Measurement errors fall into two categories: systematic and random. Systematic errors consistently bias measurements in one direction (e.g., a miscalibrated scale). Random errors scatter unpredictably and are reduced by averaging multiple measurements. Relative error captures the combined impact of both types.

Error Propagation Rules

When a measured value enters a calculation, its uncertainty propagates. The basic rules: for f = ax, δf = |a|δx. For f = x + y, δf = δx + δy. For f = xy, δf/f = δx/x + δy/y. For f = xⁿ, δf/f = |n|δx/x. These rules let you trace uncertainty through any calculation chain.

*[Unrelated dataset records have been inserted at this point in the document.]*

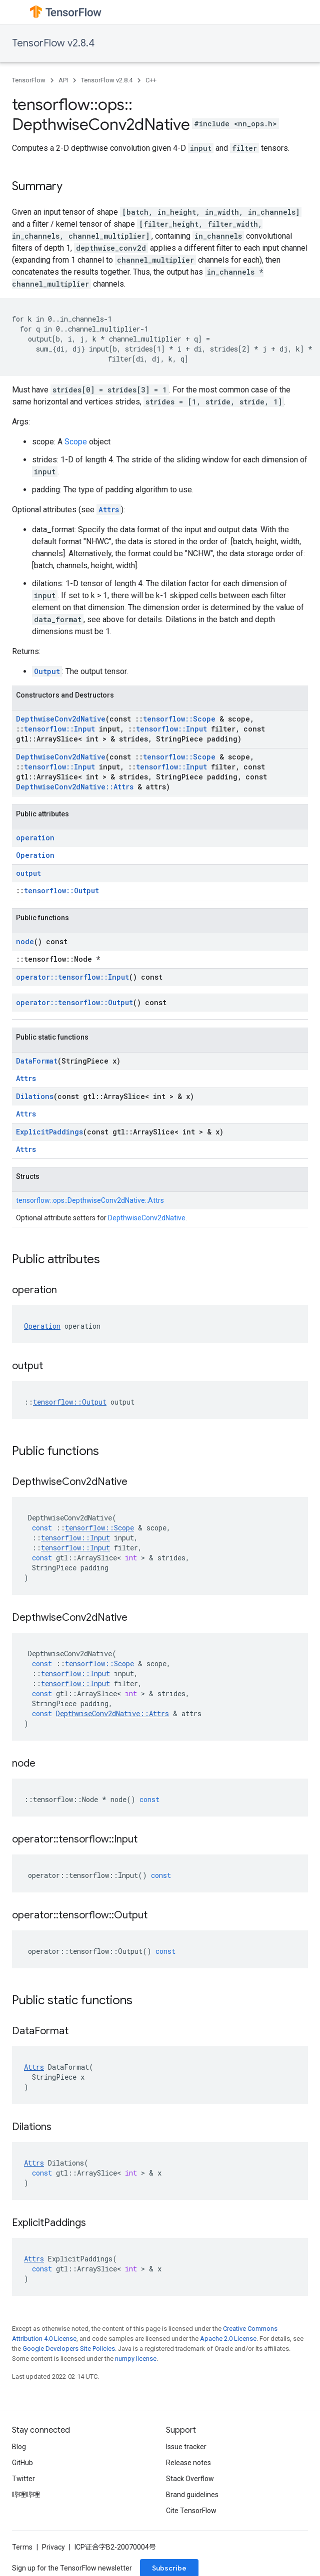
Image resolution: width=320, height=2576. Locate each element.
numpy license (135, 2358)
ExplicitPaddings (49, 1131)
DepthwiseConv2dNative (61, 719)
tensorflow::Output (61, 890)
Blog (19, 2447)
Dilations (35, 1096)
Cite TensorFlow (191, 2511)
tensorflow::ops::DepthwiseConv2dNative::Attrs (90, 1200)
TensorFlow (29, 80)
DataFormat (37, 1061)
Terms (22, 2547)
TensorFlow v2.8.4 (53, 43)
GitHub (22, 2463)
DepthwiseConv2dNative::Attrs (75, 786)
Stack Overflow (190, 2479)
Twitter (23, 2479)
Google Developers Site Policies (68, 2348)
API (63, 80)
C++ (151, 80)
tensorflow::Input (59, 729)
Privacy (53, 2547)
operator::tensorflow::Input (72, 977)
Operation (35, 855)
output (28, 873)
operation (35, 837)
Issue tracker (186, 2447)
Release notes (188, 2463)
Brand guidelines (192, 2495)
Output (47, 671)
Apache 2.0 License (228, 2338)
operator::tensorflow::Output (74, 1002)
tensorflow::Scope (179, 719)
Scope (75, 441)
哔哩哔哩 (26, 2495)
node (25, 941)
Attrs (108, 509)
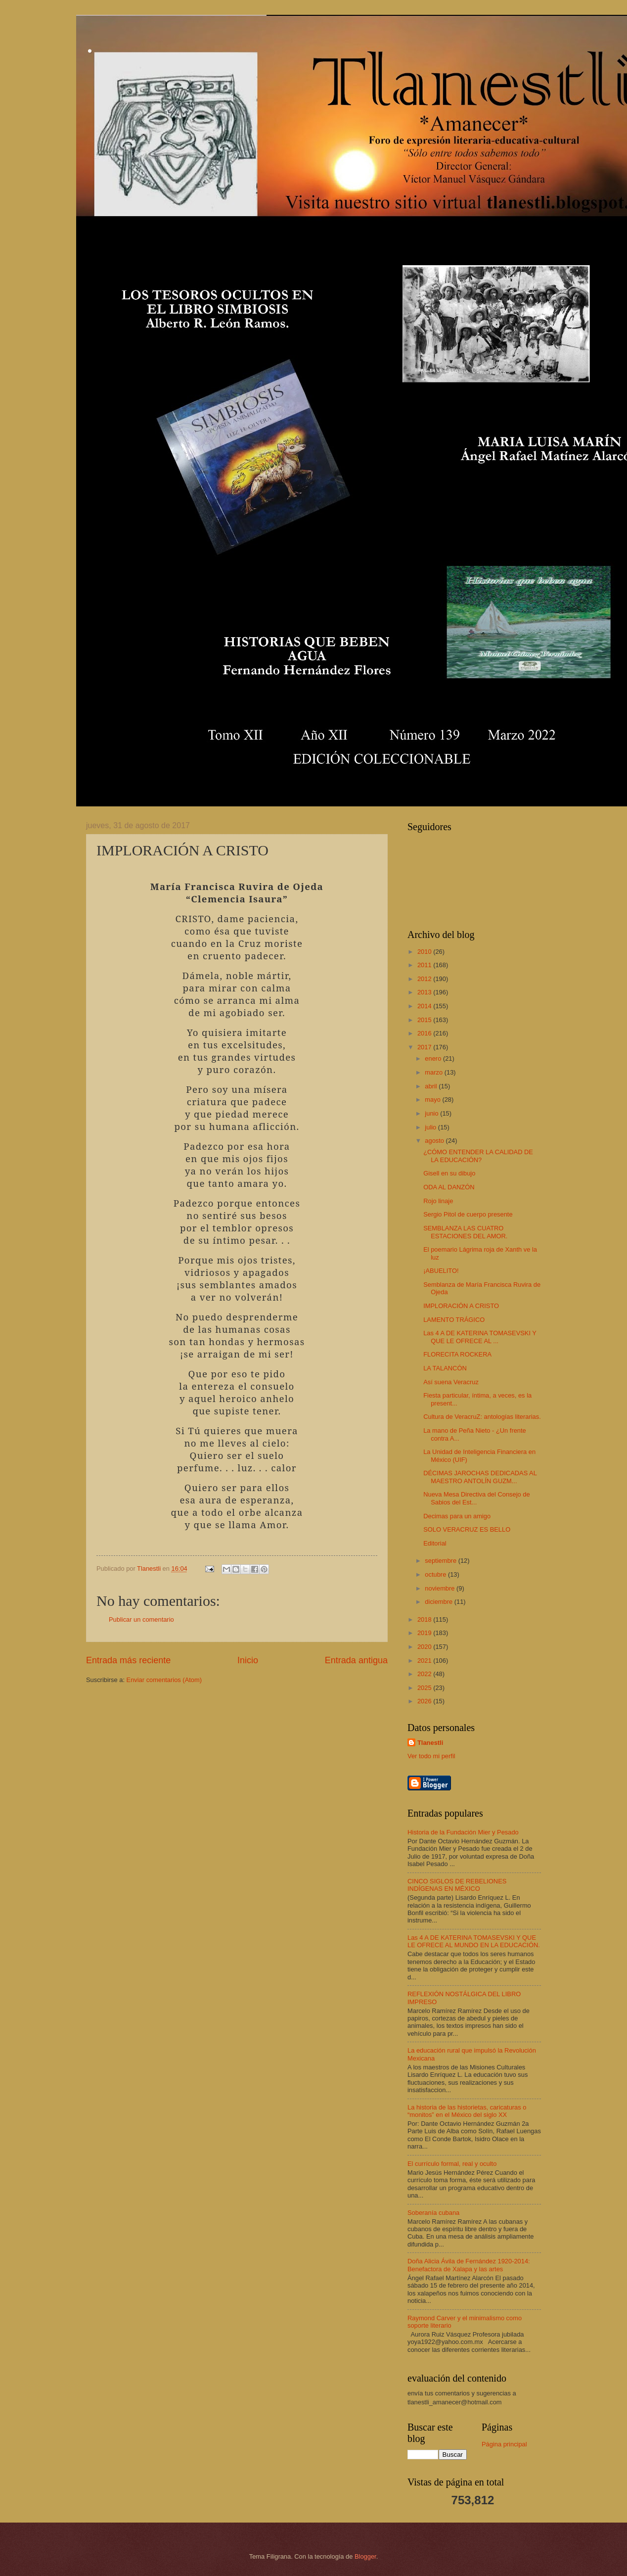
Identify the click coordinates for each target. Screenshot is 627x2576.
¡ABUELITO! (440, 1270)
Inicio (247, 1660)
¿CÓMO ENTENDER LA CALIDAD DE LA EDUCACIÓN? (478, 1155)
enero (434, 1058)
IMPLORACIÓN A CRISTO (461, 1306)
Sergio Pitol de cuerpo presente (467, 1214)
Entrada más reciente (128, 1660)
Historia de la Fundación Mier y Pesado (463, 1832)
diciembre (439, 1601)
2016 (425, 1033)
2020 (425, 1646)
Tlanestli (430, 1742)
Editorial (435, 1543)
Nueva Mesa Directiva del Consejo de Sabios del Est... (476, 1498)
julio (431, 1127)
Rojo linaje (438, 1201)
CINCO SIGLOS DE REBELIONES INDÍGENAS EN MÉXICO (456, 1884)
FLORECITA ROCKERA (457, 1354)
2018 (425, 1619)
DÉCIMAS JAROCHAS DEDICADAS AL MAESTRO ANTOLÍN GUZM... (480, 1476)
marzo (434, 1072)
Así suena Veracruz (451, 1382)
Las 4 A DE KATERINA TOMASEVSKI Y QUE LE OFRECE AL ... (480, 1336)
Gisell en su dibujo (449, 1173)
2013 (425, 992)
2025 (425, 1687)
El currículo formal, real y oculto (451, 2163)
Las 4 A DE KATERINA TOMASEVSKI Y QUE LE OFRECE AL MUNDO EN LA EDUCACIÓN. (473, 1941)
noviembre (440, 1588)
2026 (425, 1701)
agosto (435, 1140)
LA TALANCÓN (445, 1368)
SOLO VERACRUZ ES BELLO (466, 1529)
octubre (436, 1574)
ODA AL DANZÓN (448, 1187)
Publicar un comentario (141, 1619)
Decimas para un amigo (457, 1516)
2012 (425, 979)
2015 (425, 1020)
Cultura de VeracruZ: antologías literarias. (482, 1416)
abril (432, 1086)
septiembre (441, 1560)
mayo (433, 1099)
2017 (425, 1047)
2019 (425, 1633)
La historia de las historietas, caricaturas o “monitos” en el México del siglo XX (466, 2111)
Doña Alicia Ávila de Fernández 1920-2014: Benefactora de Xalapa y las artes (468, 2264)
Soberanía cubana (433, 2212)
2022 (425, 1674)
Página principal (504, 2444)
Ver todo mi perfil (431, 1756)
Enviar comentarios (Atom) (164, 1680)
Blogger (365, 2556)
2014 (425, 1006)
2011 (425, 965)
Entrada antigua (356, 1660)
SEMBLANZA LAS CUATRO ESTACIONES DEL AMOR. (465, 1231)
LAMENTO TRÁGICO (454, 1319)
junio (432, 1113)
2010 (425, 951)
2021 (425, 1660)
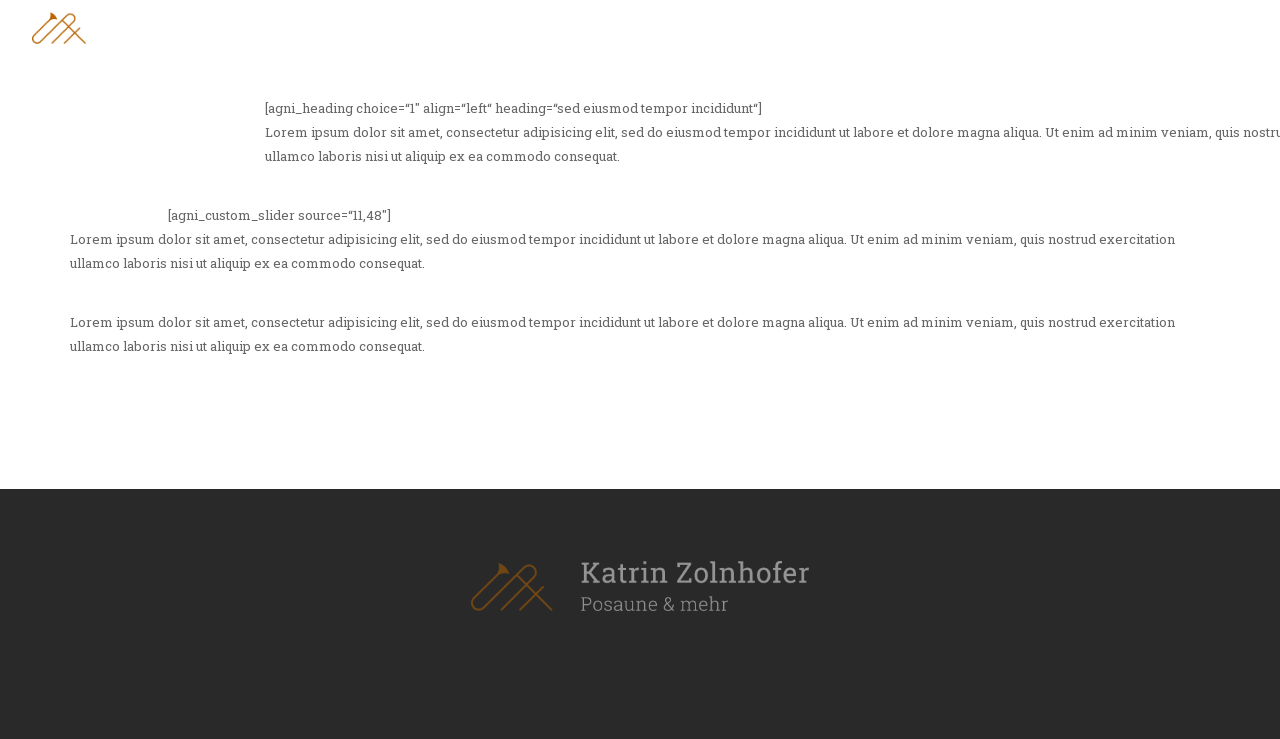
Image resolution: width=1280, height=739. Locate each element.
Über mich (890, 26)
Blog (1142, 26)
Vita (970, 26)
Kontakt (1219, 26)
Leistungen (1056, 26)
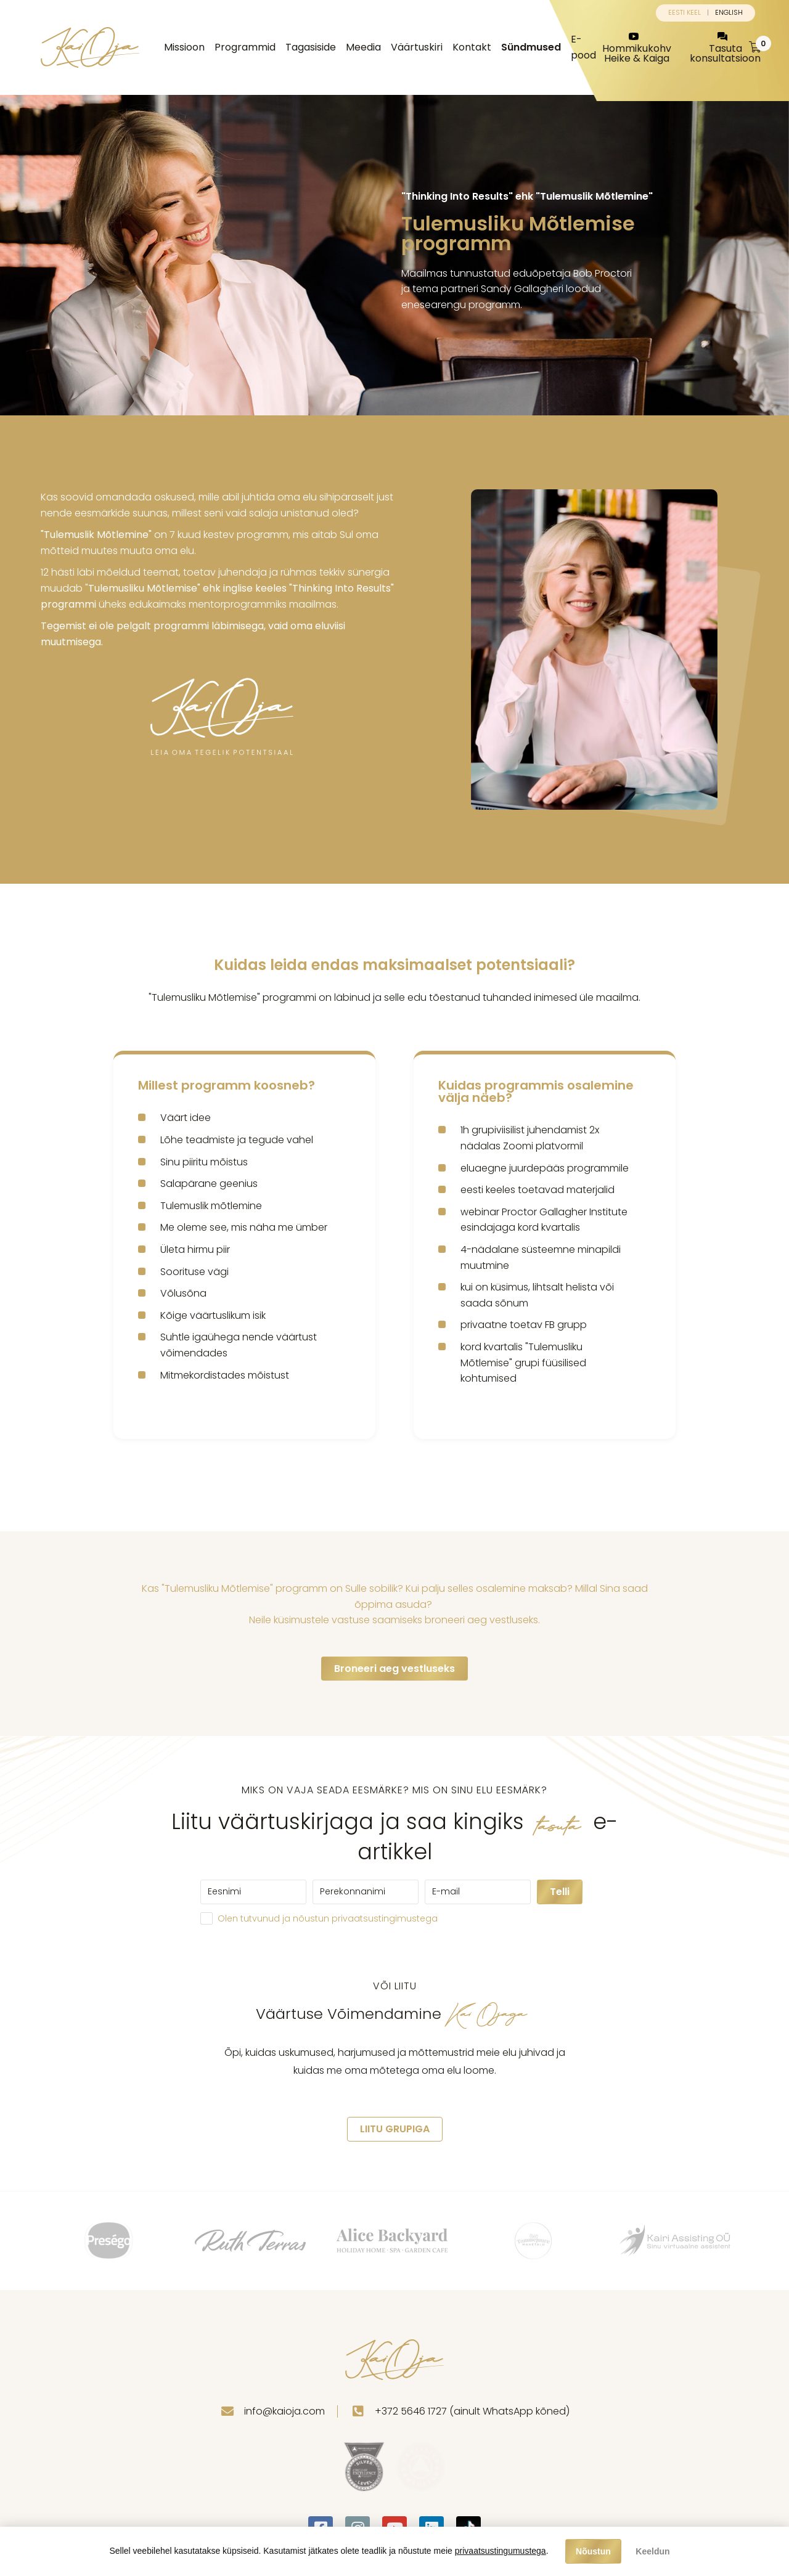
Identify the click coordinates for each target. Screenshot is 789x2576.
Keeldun (652, 2551)
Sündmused (531, 47)
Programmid (245, 47)
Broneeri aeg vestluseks (394, 1668)
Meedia (363, 47)
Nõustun (593, 2551)
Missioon (184, 47)
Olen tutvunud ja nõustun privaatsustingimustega (328, 1918)
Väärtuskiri (417, 47)
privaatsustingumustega (500, 2551)
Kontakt (471, 47)
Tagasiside (310, 47)
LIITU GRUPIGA (395, 2129)
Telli (560, 1892)
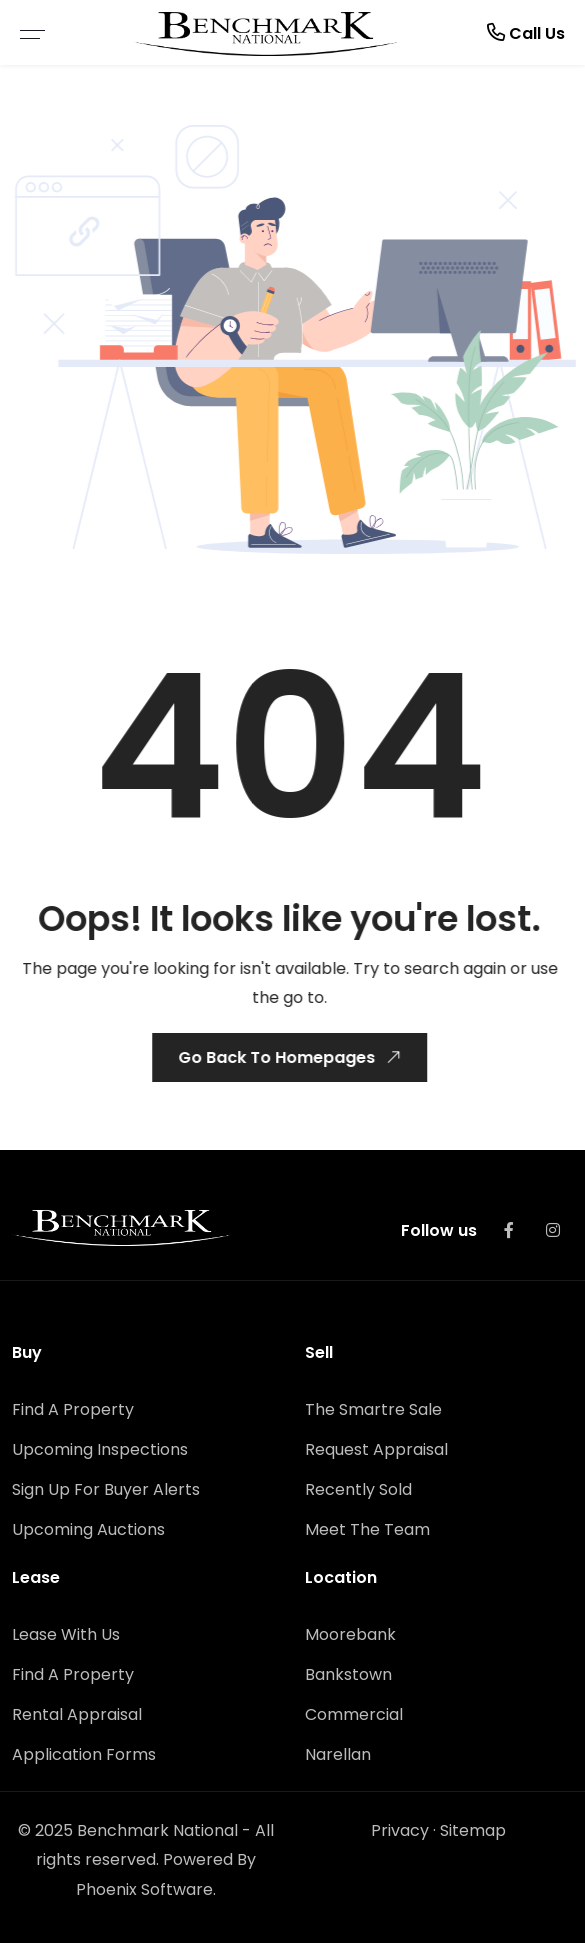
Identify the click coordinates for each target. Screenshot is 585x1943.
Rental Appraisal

Tolerance and Specifications

In manufacturing and quality control, tolerance defines the acceptable range around a nominal value. A 100Ω resistor with 5% tolerance can be anywhere from 95Ω to 105Ω. The tolerance table in this calculator checks your measurement against multiple common tolerance bands, quickly showing which specifications are met and which are violated.

Sources & Methodology

Last updated:

Frequently Asked Questions

  • Absolute error is the raw difference in measurement units (e.g., 0.3 grams). Relative error divides by the actual value to create a unitless ratio (e.g., 0.03). Relative error is better for comparing accuracy across different scales.